Lidia Lidia : Pourquoi ne considérons-nous pas la violence faite aux femmes et aux filles comme du terrorisme ?

De la mutilation génitale féminine à la violence conjugale et au féminicide, les femmes et les filles du monde entier vivent dans la peur.

Avec un accès mondial toujours croissant à Internet et aux médias sociaux, la communication entre les pays, même les plus reculés, est devenue une réalité quotidienne pour la plupart des gens. Cette communication en temps réel signifie que la discrimination, l’injustice et la violence, qui ont été cachées, tolérées, institutionnalisées et même défendues comme faisant partie de nos cultures pendant des siècles, sont aujourd’hui de plus en plus publiques et apparemment moins tolérées.

Mais malgré cette prise de conscience accrue et une certaine réaction, la violence envers les femmes et les filles reste une menace mondiale : la moitié de l’humanité devrait être féminine, mais 117 millions de femmes et de filles « manquent à l’appel » (sont mortes) à cause de la discrimination, de l’injustice systémique et d’un manque de droits humains sous le régime patriarcal. Le Fonds des Nations Unies pour la population signale que cela représente plus de décès en tout que le bilan de la Première et de la Seconde Guerres mondiales.

Selon la Global Terrorism Database (GTD), 171 personnes sont décédées à la suite d’attaques terroristes en 2015. En comparaison, dans seulement 20 pays européens cartographiés par Eurostat en 2015, 1014 femmes et jeunes filles sont mortes de féminicides, soit près de six fois plus. En 2016, l’Organisation pour la sécurité et la coopération en Europe (OSCE) a publié un rapport sur la lutte contre la violence faite aux femmes, qui révélait des chiffres alarmants : 43 600 femmes et jeunes filles ont été tuées en 2012 par un membre de leur famille ou un partenaire intime. La même année, 11 133 personnes ont été victimes du terrorisme dans le monde entier. La violence faite aux femmes et aux filles façonne la société telle que nous la connaissons, mais les gouvernements locaux et internationaux ne la traitent toujours pas comme une crise nécessitant des mesures particulièrement urgentes, contrairement au terrorisme.

Malgré les progrès réalisés par le mouvement féministe mondial, les attitudes sont lentes à changer, la violence et la discrimination envers les femmes et les filles continuent, et la législation soutenant les droits des femmes et des filles reste contestée et menacée. Le Protocole à la Charte africaine des droits de l’homme et des peuples sur les droits des femmes en Afrique (mieux connu sous le nom de Protocole de Maputo), par exemple, est un traité contraignant pour tous les pays qui le ratifient. Pourtant, il est combattu par plusieurs leaders catholiques et africains parce qu’il soutient les droits reproductifs des femmes. Les mutilations génitales féminines (MGF) sont illégales en Égypte depuis 2008, mais continuent d’être pratiquées dans les communautés chrétiennes et musulmanes.

_Travail demandé:_
1. Indiquez si chacune des affirmations suivantes est conforme au texte sur la violence faite aux femmes et aux filles : (a) d’après la Global Terrorism Database, 171 personnes sont mortes dans des attaques terroristes en 2015 ; (b) les mutilations génitales féminines sont interdites en Égypte depuis 2012 ; (c) le Protocole de Maputo est contraignant pour tous les pays qui le ratifient. Justifiez chaque réponse par les mots exacts du texte.
2. Recopiez fidèlement le passage du texte sur la violence faite aux femmes et aux filles qui commence par « Malgré les progrès » et se poursuit jusqu’à « chrétiennes et musulmanes. ».
3. Prolongez le texte sur la violence faite aux femmes et aux filles au-delà de sa dernière phrase.

_Relevé des données:_
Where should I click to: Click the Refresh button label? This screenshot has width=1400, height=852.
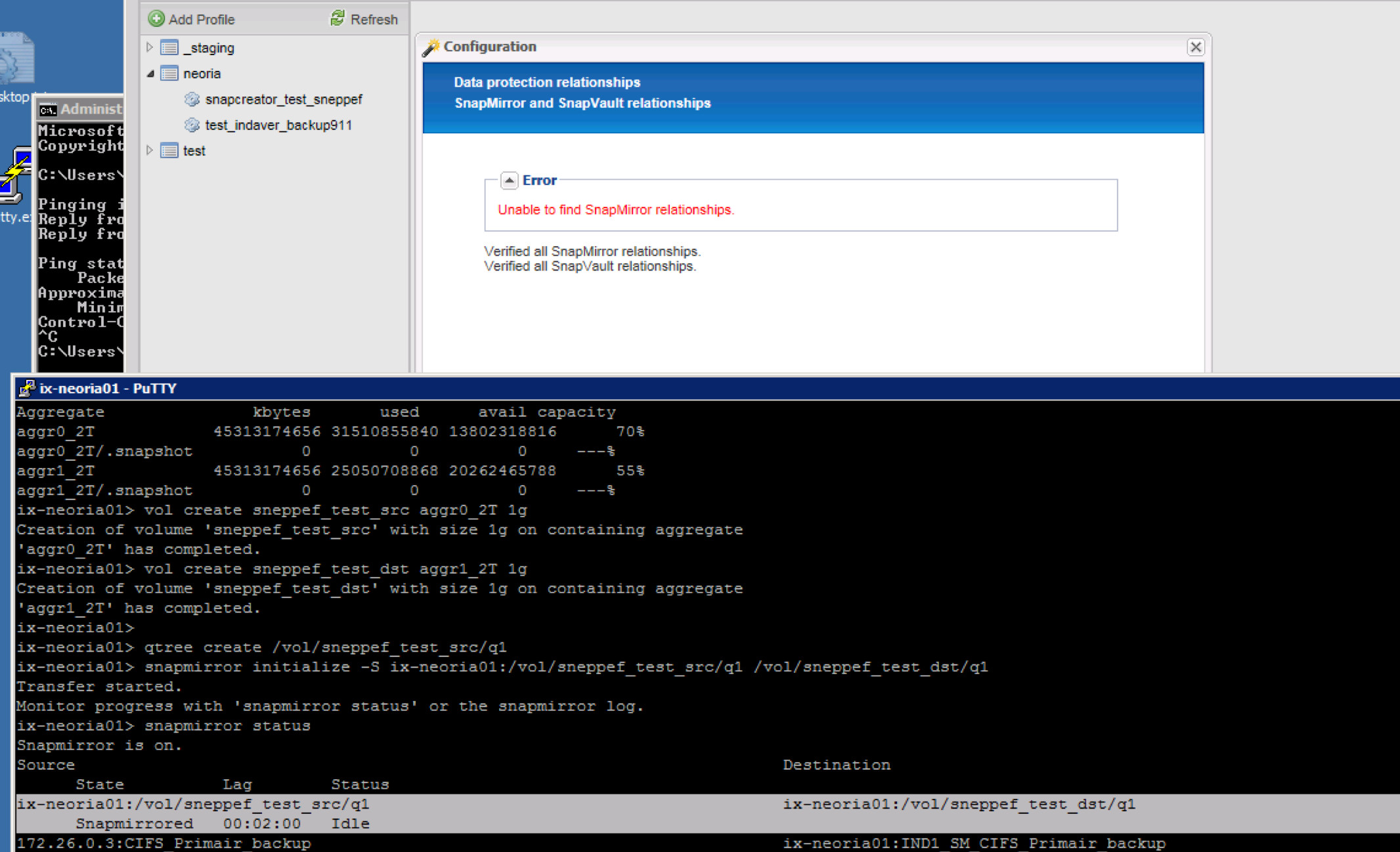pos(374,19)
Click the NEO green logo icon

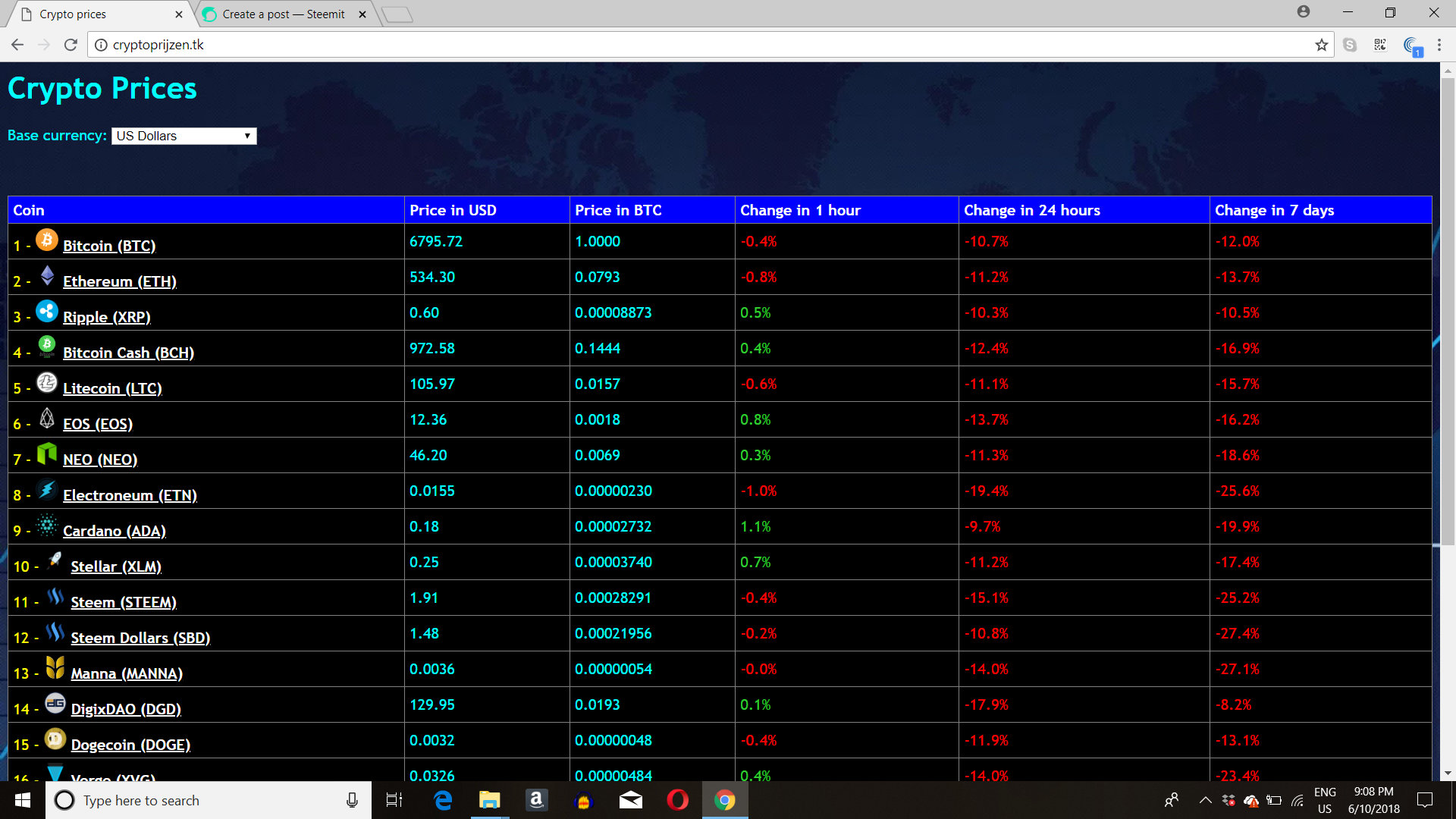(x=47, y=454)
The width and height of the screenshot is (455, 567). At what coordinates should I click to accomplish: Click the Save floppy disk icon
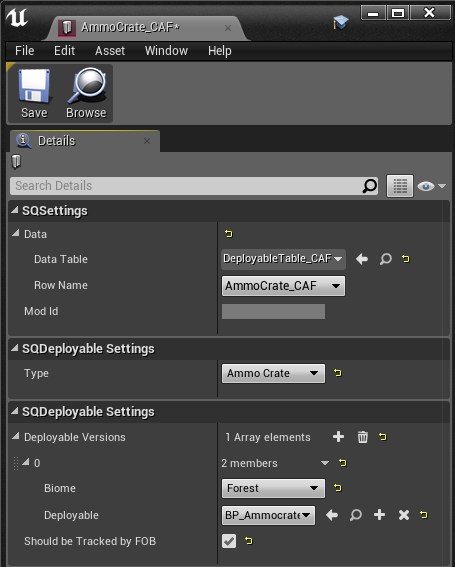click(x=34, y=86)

_Réponses proposées:_
1.
(a) Oui : « 171 personnes sont décédées à la suite d’attaques terroristes en 2015 ».
(b) Non : « Les mutilations génitales féminines (MGF) sont illégales en Égypte depuis 2008 ».
(c) Oui : « est un traité contraignant pour tous les pays qui le ratifient ».

2.
Malgré les progrès réalisés par le mouvement féministe mondial, les attitudes sont lentes à changer, la violence et la discrimination envers les femmes et les filles continuent, et la législation soutenant les droits des femmes et des filles reste contestée et menacée. Le Protocole à la Charte africaine des droits de l’homme et des peuples sur les droits des femmes en Afrique (mieux connu sous le nom de Protocole de Maputo), par exemple, est un traité contraignant pour tous les pays qui le ratifient. Pourtant, il est combattu par plusieurs leaders catholiques et africains parce qu’il soutient les droits reproductifs des femmes. Les mutilations génitales féminines (MGF) sont illégales en Égypte depuis 2008, mais continuent d’être pratiquées dans les communautés chrétiennes et musulmanes.

3.
Même si des organismes comme le Crown Prosecution Service britannique et des politiciens comme le premier ministre canadien Justin Trudeau ont reconnu la prostitution comme de la violence faite aux femmes, de nombreux partis politiques (y compris le propre Parti libéral de Trudeau) et de grandes ONG (dont Amnesty International) persistent à réclamer la légalisation des bordels, du proxénétisme et de l’achat de rapports sexuels, et l’abrogation des lois féministes acquises de haute lutte (comme le Modèle nordique) là où elles existent.

Partout dans le monde, l’avortement continue de faire controverse. Une législation qui donne aux femmes l’autonomie sur leur corps et leur santé risque d’être abolie dans un certain nombre d’États américains, notamment en Oklahoma, au Texas, au Michigan, en Indiana et en Caroline du Sud. La Pologne, pays qui impose déjà une des lois sur l’avortement les plus restrictives d’Europe, a voté un projet de loi imposant de nouvelles restrictions encore plus sévères. Beaucoup d’autres pays ne permettent l’interruption volontaire de grossesse en aucune circonstance. La République dominicaine n’autorise jamais l’avortement, même si la vie de la femme enceinte est en danger : en 2012, une jeune fille de 16 ans enceinte de trois semaines a été privée d’un traitement pour sa leucémie, de peur que cela ne mette fin à la grossesse. Au Salvador, si une femme fait une fausse couche, elle peut être persécutée pour homicide aggravé et condamnée à une peine d’emprisonnement pouvant atteindre 40 ans. Les leaders politiques et les chefs religieux continuent à placer les droits des « enfants non nés » au-dessus des droits des femmes ; elles demeurent, dans ces conditions, traitées en génitrices plutôt qu’en êtres humains.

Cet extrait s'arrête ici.